» **The exercise**
Put all of the lines below into a numbered list, leaving out any blank lines.

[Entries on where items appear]
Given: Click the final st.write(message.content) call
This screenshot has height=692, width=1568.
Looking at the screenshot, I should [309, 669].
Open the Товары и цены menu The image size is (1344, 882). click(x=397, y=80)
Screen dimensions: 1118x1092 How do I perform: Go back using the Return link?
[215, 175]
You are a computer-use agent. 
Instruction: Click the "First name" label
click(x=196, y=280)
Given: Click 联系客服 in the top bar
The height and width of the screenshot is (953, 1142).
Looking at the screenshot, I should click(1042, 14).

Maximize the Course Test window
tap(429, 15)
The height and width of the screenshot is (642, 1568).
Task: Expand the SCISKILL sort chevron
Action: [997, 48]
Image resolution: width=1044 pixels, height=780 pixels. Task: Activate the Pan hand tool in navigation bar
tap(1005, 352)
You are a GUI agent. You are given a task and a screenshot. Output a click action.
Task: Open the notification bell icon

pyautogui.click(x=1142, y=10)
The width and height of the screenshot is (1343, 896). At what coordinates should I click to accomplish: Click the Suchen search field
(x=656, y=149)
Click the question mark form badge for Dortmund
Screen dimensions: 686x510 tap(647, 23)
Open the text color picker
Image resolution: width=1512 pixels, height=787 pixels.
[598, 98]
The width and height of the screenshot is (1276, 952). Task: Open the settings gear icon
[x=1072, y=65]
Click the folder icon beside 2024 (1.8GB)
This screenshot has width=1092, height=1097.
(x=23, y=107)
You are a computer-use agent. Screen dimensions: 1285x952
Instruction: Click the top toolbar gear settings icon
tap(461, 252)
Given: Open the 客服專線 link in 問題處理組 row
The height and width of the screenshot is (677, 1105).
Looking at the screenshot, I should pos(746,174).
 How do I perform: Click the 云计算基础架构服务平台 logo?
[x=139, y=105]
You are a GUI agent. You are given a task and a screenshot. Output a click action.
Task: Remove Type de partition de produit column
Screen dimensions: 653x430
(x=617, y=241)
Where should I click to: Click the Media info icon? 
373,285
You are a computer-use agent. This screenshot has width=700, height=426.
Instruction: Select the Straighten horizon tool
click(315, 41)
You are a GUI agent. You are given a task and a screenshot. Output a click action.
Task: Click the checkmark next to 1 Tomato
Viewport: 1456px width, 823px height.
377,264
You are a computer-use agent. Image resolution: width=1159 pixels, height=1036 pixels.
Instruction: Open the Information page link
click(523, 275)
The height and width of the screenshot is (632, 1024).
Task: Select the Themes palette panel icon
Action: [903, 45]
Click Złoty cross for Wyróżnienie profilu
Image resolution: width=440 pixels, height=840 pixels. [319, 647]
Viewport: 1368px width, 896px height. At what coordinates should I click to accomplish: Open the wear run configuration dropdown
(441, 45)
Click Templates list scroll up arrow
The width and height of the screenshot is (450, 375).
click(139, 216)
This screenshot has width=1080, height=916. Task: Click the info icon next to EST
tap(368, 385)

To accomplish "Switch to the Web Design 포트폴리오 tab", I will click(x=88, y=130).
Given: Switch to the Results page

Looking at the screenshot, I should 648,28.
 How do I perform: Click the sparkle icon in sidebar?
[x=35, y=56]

» **Task answer**
1. Given: Click the final st.write(message.content) call
2. This screenshot has height=692, width=1568.
3. Looking at the screenshot, I should [309, 669].
4. Open the Товары и цены menu The image size is (1344, 882). click(x=397, y=80)
5. Screen dimensions: 1118x1092 How do I perform: Go back using the Return link?
6. [215, 175]
7. You are a computer-use agent. 
8. Instruction: Click the "First name" label
9. click(x=196, y=280)
10. Given: Click 联系客服 in the top bar
11. The height and width of the screenshot is (953, 1142).
12. Looking at the screenshot, I should click(1042, 14).
13. Maximize the Course Test window
14. tap(429, 15)
15. The height and width of the screenshot is (642, 1568).
16. Task: Expand the SCISKILL sort chevron
17. Action: [997, 48]
18. Image resolution: width=1044 pixels, height=780 pixels. Task: Activate the Pan hand tool in navigation bar
19. tap(1005, 352)
20. You are a GUI agent. You are given a task and a screenshot. Output a click action.
21. Task: Open the notification bell icon
22. pyautogui.click(x=1142, y=10)
23. The width and height of the screenshot is (1343, 896). At what coordinates should I click to accomplish: Click the Suchen search field
24. (x=656, y=149)
25. Click the question mark form badge for Dortmund
26. Screen dimensions: 686x510 tap(647, 23)
27. Open the text color picker
28. Image resolution: width=1512 pixels, height=787 pixels.
29. [598, 98]
30. The width and height of the screenshot is (1276, 952). Task: Open the settings gear icon
31. [x=1072, y=65]
32. Click the folder icon beside 2024 (1.8GB)
33. This screenshot has width=1092, height=1097.
34. (x=23, y=107)
35. You are a computer-use agent. Screen dimensions: 1285x952
36. Instruction: Click the top toolbar gear settings icon
37. tap(461, 252)
38. Given: Open the 客服專線 link in 問題處理組 row
39. The height and width of the screenshot is (677, 1105).
40. Looking at the screenshot, I should pos(746,174).
41.  How do I perform: Click the 云计算基础架构服务平台 logo?
42. [x=139, y=105]
43. You are a GUI agent. You are given a task and a screenshot. Output a click action.
44. Task: Remove Type de partition de produit column
45. Screen dimensions: 653x430
46. (x=617, y=241)
47. Where should I click to: Click the Media info icon? 
48. 373,285
49. You are a computer-use agent. This screenshot has width=700, height=426.
50. Instruction: Select the Straighten horizon tool
51. click(315, 41)
52. You are a GUI agent. You are given a task and a screenshot. Output a click action.
53. Task: Click the checkmark next to 1 Tomato
54. Viewport: 1456px width, 823px height.
55. 377,264
56. You are a computer-use agent. Image resolution: width=1159 pixels, height=1036 pixels.
57. Instruction: Open the Information page link
58. click(523, 275)
59. The height and width of the screenshot is (632, 1024).
60. Task: Select the Themes palette panel icon
61. Action: [903, 45]
62. Click Złoty cross for Wyróżnienie profilu
63. Image resolution: width=440 pixels, height=840 pixels. [319, 647]
64. Viewport: 1368px width, 896px height. At what coordinates should I click to accomplish: Open the wear run configuration dropdown
65. (441, 45)
66. Click Templates list scroll up arrow
67. The width and height of the screenshot is (450, 375).
68. click(139, 216)
69. This screenshot has width=1080, height=916. Task: Click the info icon next to EST
70. tap(368, 385)
71. To accomplish "Switch to the Web Design 포트폴리오 tab", I will click(x=88, y=130).
72. Given: Switch to the Results page
73. Looking at the screenshot, I should 648,28.
74.  How do I perform: Click the sparkle icon in sidebar?
75. [x=35, y=56]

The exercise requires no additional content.